The home appraiser will survey a house in person, using five main criteria to determine the value of a home:

  1. Location
  2. Age
  3. Condition
  4. Additions or renovations
  5. Recent sales of comparable homes

Be Prepared to Pay for the Appraisal

The home buyer is typically responsible for paying for the appraisal, and it will be included in your closing costs. According to, the average professional home appraisal in Texas will run between $320 and $425. Costs vary depending on the square footage and quirks of the house, with higher appraisal prices for larger or unusual homes.

So, You Received Your Valuation. Here’s What it Means – and What to Do Next

When the appraisal is finished, the appraiser will issue a written report with his or her opinion of the value of the home. They will use their analysis of the property, data from comparable homes, and the purchase offer to complete the report. The report will outline their methodology, and it will also include exterior and interior photographs they took of the property. You and your lender should receive a copy of the report. Three things could happen next:

  1. If the appraiser’s valuation matches the price you and the seller agreed to for the home: Your lender will proceed to underwrite your loan. Great news! This is the final step in the loan process!
  2. If the appraiser’s valuation is higher than what you are paying for the home: Congratulations! You have gained immediate equity! How? Let’s say, for example, you are paying $300,000 for the house. If the appraiser says it is worth $350,000- JACKPOT! That is an instant $50,000 in equity. 
  3. If the appraisal is lower than what you have agreed to pay for the home: Your lender will not give you a loan for more than the appraised value. If you and the seller agreed on $300,000, for example, but the appraisal is $290,000, that creates a $10,000 shortfall. So, what happens next?
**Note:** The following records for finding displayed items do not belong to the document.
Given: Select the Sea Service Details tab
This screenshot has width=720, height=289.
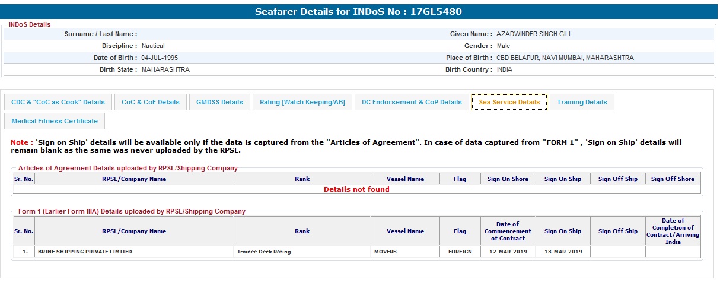Looking at the screenshot, I should point(509,102).
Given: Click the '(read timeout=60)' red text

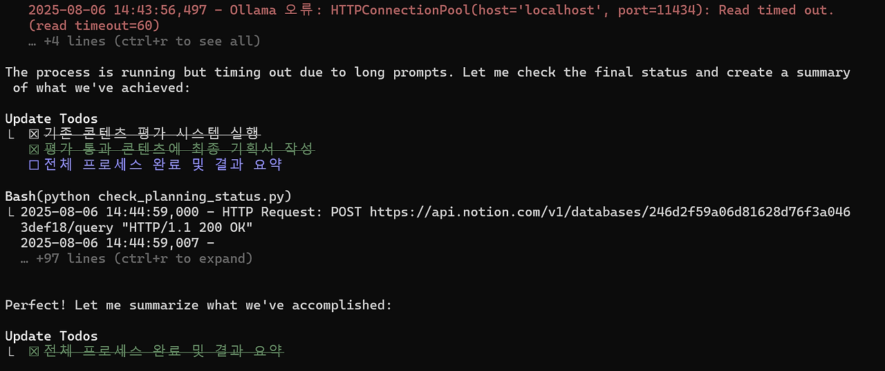Looking at the screenshot, I should point(94,26).
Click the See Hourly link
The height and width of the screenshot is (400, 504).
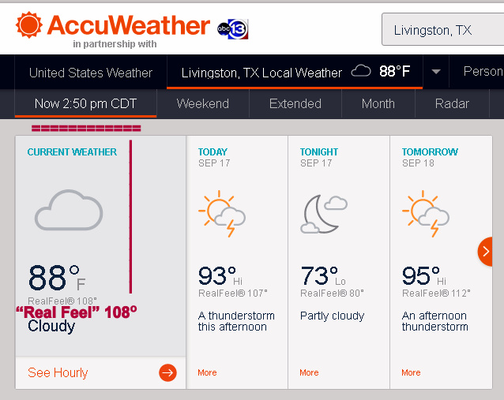(58, 372)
Do not panic! If you are faced with a low appraisal, it is still possible for the deal to go through.

If an Appraisal is Low, You Can Still Make it Work

Before we discuss strategy, here are some reasons why appraisals come in lower than expected:

  • The seller overvalued the price of the home
  • The appraiser is unfamiliar with the neighborhood
  • The appraiser overlooked pending sales data
  • The appraiser had trouble finding comparable homes, so they had to compare the home with properties outside of the neighborhood
  • Home prices in that particular area are changing so rapidly that the listing agent’s price no longer reflects the current market

If the appraisal comes in low, Michele Harmon Team will offer advice on how to proceed. In general, your best strategy is to persuade the seller to lower the sales price, or to split the difference between the home’s appraised value and the price with you. This is when you can rely on Michele Harmon Team – and our excellent negotiating skills – to go to bat for you.

You can also choose to appeal the appraisal assessment. Michele Harmon Team will help you research comparable homes that support the sales price you agreed upon with the seller and present this information to you lender, who will forward it to the appraiser to decide whether to revise their valuation of the property.

Alternatively, you can ask your lender for a second appraisal. However, there are some downfalls to this route:

  • You will likely have to pay for it out of pocket 
  • It is more difficult to challenge an appraisal with a government loan than a conventional loan. Regardless of the loan type, you will need solid facts to back your case
  • There is no guarantee that a new appraisal will meet the sales price

The last option: If you have the cash available, you can choose to cover the difference between the home’s price and the appraised value. If you do not want to take any of these routes, a purchase agreement’s home appraisal contingency gives you the ability to walk away from the deal with your earnest money deposit in hand.

But for now, let’s assume it all works out. With the appraisal behind you, you will be one step closer to closing on your dream home.